Start of Exercise data
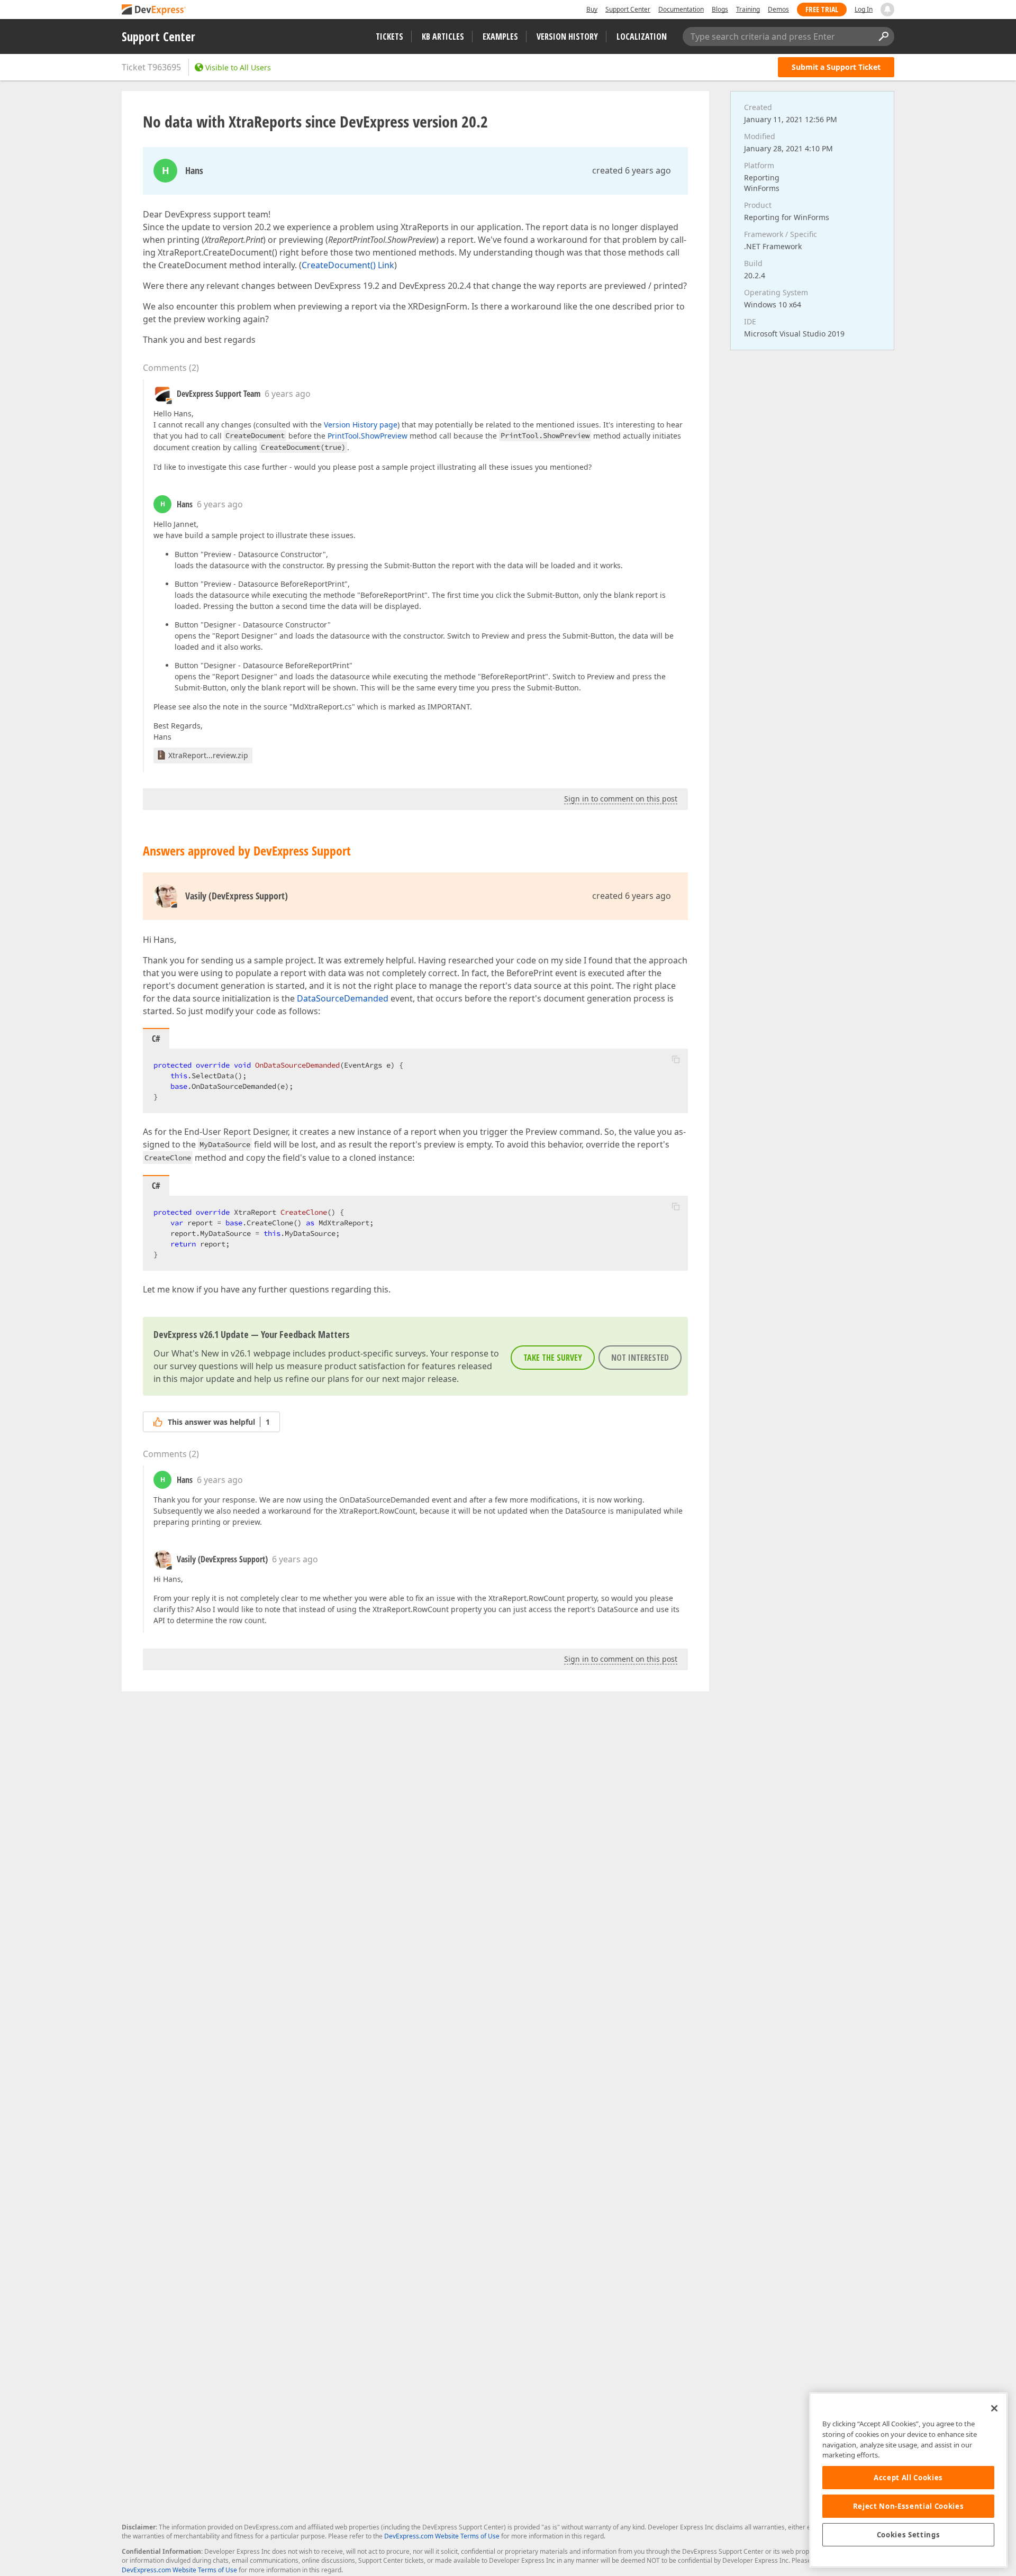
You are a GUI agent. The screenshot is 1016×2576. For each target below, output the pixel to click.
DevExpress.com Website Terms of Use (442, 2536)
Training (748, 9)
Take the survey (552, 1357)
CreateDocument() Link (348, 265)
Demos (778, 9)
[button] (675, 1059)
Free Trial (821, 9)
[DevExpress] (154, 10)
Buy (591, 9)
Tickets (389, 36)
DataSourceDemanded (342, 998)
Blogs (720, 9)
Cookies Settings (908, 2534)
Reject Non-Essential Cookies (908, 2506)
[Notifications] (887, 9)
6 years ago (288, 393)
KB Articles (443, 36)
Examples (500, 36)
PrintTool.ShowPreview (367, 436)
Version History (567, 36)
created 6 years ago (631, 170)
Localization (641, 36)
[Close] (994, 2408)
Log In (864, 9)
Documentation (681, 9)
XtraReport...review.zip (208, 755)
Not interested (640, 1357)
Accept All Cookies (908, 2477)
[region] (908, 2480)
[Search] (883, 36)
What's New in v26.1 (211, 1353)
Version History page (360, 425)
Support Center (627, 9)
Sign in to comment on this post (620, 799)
End of Exercise data
▸ Prompt
Every line from the start of the material through the line containing "Cookies Settings (908, 2534)" is needed exactly as written; the pictures are not.

▸ Completed task
You are a GUI agent. The screenshot is 1016×2576. For each target below, output the pixel to click.
DevExpress.com Website Terms of Use (442, 2536)
Training (748, 9)
Take the survey (552, 1357)
CreateDocument() Link (348, 265)
Demos (778, 9)
[button] (675, 1059)
Free Trial (821, 9)
[DevExpress] (154, 10)
Buy (591, 9)
Tickets (389, 36)
DataSourceDemanded (342, 998)
Blogs (720, 9)
Cookies Settings (908, 2534)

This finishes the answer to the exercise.